Directive> Render every line of the material below as a Markdown table with the columns "No." and "Line," numbering each row and skipping blank lines. Leave the pictures out of your answer.

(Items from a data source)
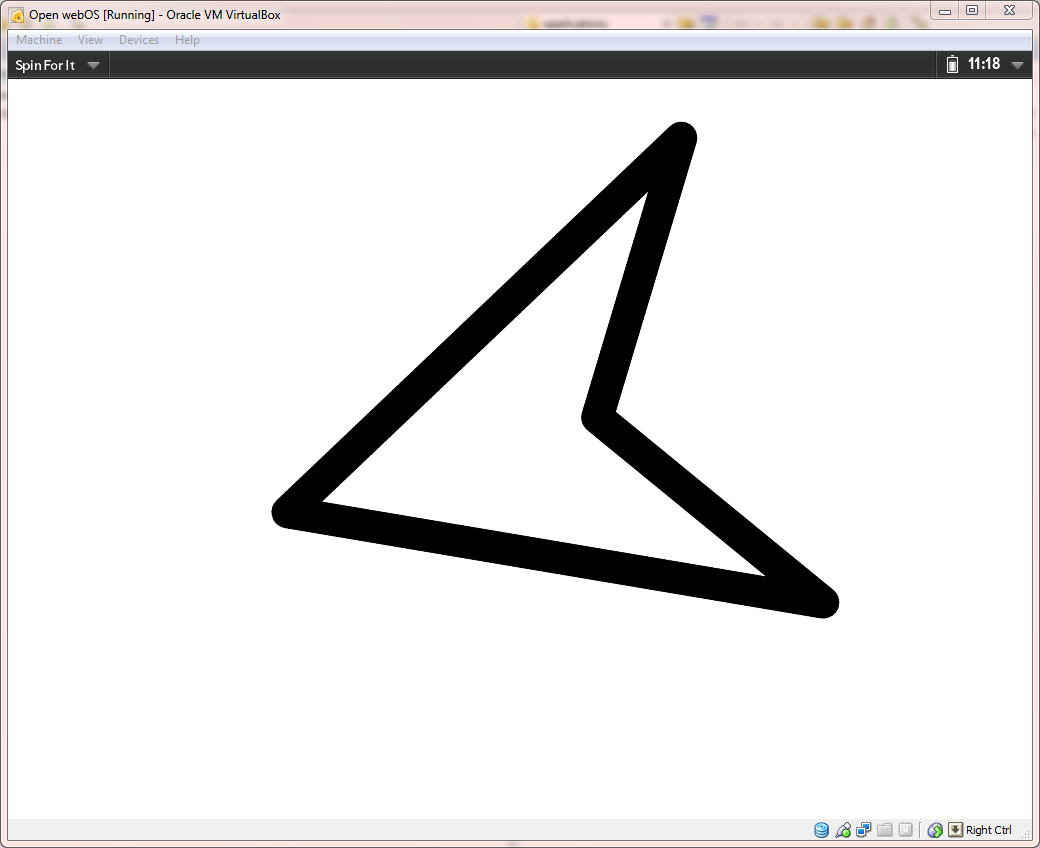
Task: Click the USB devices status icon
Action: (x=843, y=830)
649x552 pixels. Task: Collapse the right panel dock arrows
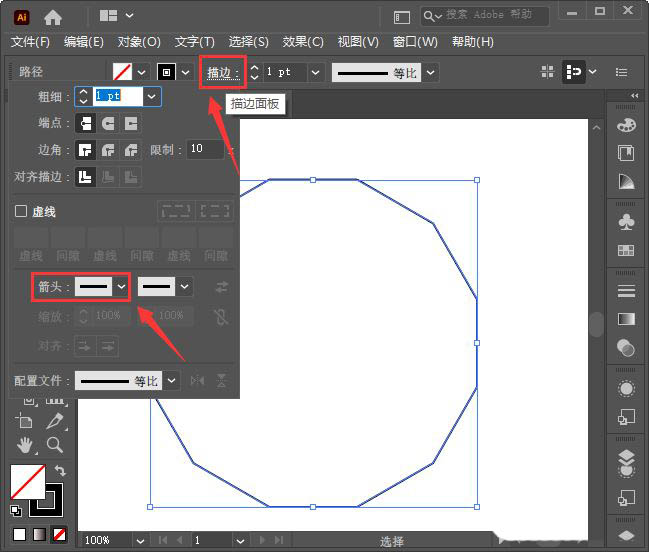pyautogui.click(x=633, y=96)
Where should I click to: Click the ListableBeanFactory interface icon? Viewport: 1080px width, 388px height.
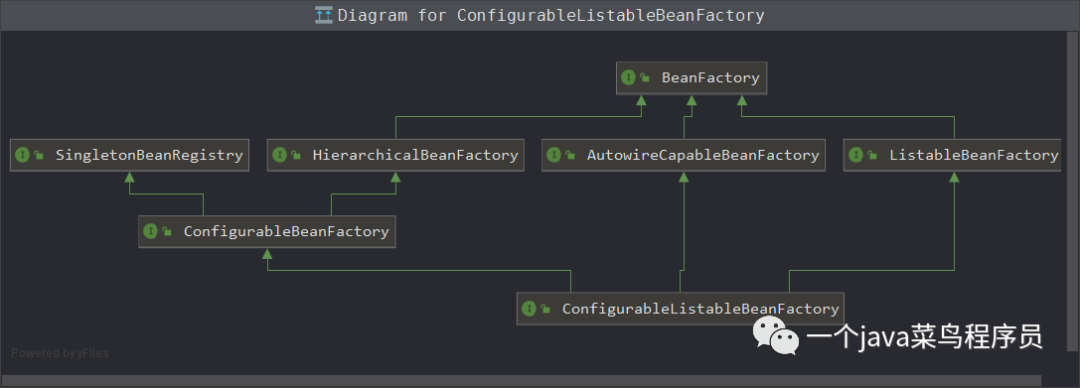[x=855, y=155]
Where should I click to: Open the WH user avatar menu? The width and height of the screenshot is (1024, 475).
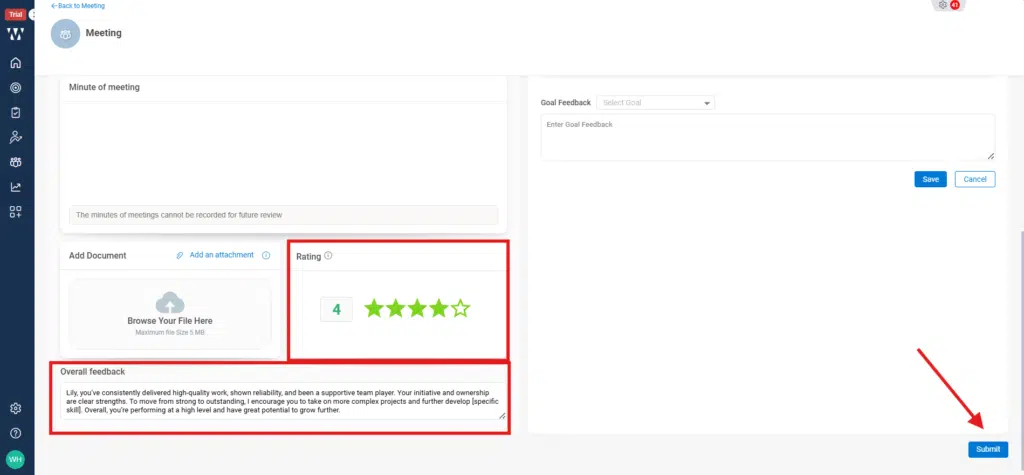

Correct result>
| No. | Line |
|---|---|
| 1 | Task: Click the USB devices status icon |
| 2 | Action: (x=843, y=830) |
| 3 | 649x552 pixels. Task: Collapse the right panel dock arrows |
| 4 | pyautogui.click(x=633, y=96) |
| 5 | Where should I click to: Click the ListableBeanFactory interface icon? Viewport: 1080px width, 388px height. |
| 6 | [x=855, y=155] |
| 7 | Where should I click to: Open the WH user avatar menu? The width and height of the screenshot is (1024, 475). |